The phenological status of leaves, flowers, and fruits within Christoffelpark and neighboring Wacawa (CP) area in northwestern Curaçao was investigated from September of 1992 to February of 1995. The study targeted three geologic formations, namely Curaçao Lava (basalt; CLF; 48% of CP), Knip (chert, silica-rich sediments; KF; 46%), and Limestone (limestone; LF; 6%), and within each formations transects of variable length were visited to identify and tag at least 10 individuals of the most common species and between 1 – 8 individuals of the least common and rare ones. The number of individuals (n_i) and species (n_s) varied among the three formations [CLF (n_i=229 and n_s=28), KF (n_i =369 and n_s=44), and LF (n_i =283 and n_s=35)] and species could occur on more than one formation. Rroughly 881 individuals belonging to 69 species were visited on a monthly basis for a total of 30 months. The species represent a mixture of life forms including trees, shrubs, vines, epiphytes, and succulents. Using the crown density method, individuals were assigned to a linear scale category between 0 - 4 to quantify leaf (expanded, flushing, senescent), flower, and fruit (unripe and ripe) abundance for all species except succulents.  In this approach, a value of 1, 2, and 3 represent one quarter, half, three quarters of the crown density, respectively while a value of 4 indicates complete cover and a value of 0 no cover.  For succulents (cacti and epiphytes sensu lato) only flowers and fruits were counted, and instead of using the abundance scale, the absolute number of these organs was counted. 

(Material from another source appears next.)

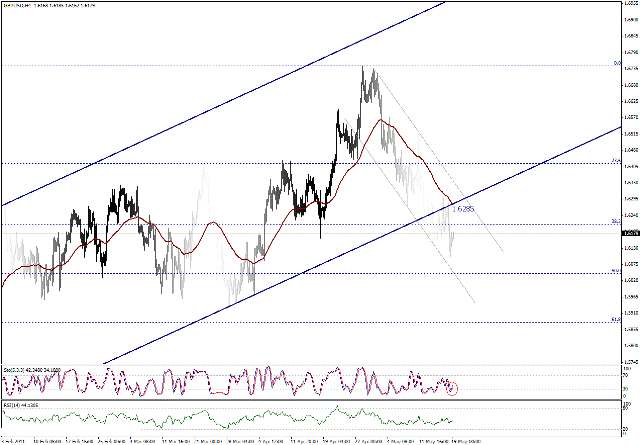Click the Fibonacci 61.8 level label
Screen dimensions: 640x445
coord(617,320)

The dataset includes missing values. For the analyses reported in the accompanying paper only individuals for which there were ≥27 months (maximum 30 months) of phenological observations were included. For individuals with 27-29 months of data we estimated the missing phenophase values by averaging the previous and following months. Three columns in this dataset (Include_Analysis_System, Include_Analysis_Community, Include_Analysis_Species) specify whether the individual should be included (yes, no) in the three levels of analysis. We use null across all variables to denote cells that do not have values.